Retaliation claims and “temporal proximity”

Courts often look to the passage of time between the protected activity (i.e., complaining about discrimination)  and the adverse action (i.e., termination) in considering claims of retaliation.  The generally accepted rule is that a close enough time gap can raise an inference of retaliation.  What about the opposite notion – the idea that a lengthy passage of time between protected activity and adverse action can refute a claim of retaliation?  The Seventh Circuit recently addressed this issue in Malin v. Hospira.  There, the plaintiff complained of sexual harassment.  Three years later she was denied a promotion.  The lower court held that the passage of time was enough to kill her case.  But the Seventh Circuit reversed.
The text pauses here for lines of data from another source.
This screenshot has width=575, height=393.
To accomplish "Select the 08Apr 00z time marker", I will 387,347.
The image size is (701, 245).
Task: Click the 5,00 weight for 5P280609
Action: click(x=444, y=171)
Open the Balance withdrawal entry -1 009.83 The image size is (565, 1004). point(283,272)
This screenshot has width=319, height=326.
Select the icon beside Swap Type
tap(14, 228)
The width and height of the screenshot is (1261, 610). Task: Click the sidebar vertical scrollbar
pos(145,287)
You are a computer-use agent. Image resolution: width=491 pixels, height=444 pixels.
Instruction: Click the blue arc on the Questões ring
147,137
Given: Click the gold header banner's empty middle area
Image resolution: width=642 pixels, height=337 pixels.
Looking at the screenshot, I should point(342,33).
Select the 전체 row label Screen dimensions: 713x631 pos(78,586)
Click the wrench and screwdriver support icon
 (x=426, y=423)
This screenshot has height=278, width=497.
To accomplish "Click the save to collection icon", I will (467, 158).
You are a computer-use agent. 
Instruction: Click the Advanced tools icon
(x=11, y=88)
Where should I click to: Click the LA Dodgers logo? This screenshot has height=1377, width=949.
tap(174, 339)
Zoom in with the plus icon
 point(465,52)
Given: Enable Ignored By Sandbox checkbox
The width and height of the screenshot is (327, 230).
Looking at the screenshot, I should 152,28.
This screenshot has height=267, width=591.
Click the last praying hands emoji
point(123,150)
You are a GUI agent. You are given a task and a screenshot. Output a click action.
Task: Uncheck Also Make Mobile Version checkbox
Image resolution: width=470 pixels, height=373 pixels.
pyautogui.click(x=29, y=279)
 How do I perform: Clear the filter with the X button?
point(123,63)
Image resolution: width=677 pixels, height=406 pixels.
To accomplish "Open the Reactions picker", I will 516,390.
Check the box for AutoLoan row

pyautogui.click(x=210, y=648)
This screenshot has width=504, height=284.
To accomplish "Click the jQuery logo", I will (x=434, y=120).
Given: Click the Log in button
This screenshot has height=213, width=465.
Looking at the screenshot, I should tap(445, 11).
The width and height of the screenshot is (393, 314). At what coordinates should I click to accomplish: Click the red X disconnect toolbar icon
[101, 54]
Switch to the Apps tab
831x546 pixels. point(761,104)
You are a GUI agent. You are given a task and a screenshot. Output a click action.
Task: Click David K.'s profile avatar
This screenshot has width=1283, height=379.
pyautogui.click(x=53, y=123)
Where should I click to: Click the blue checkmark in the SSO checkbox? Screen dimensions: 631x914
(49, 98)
According to the court, a lengthy passage of time does not automatically bar a plaintiff’s claim of retaliation.  While it may certainly weaken such a claim, a fact-specific inquiry will be appropriate (meaning employers won’t be winning motions for summary judgment on such claims and instead will have to disprove them in court).  In Malin, there was plenty of evidence that suggested that a pattern of retaliation transpired ever since the plaintiff lodged the harassment complaint.

What does this case mean for employers?  Retaliation claims are scary propositions.  Take precautions to guard against them, starting with a strong anti-retaliation policy and training for all supervisors.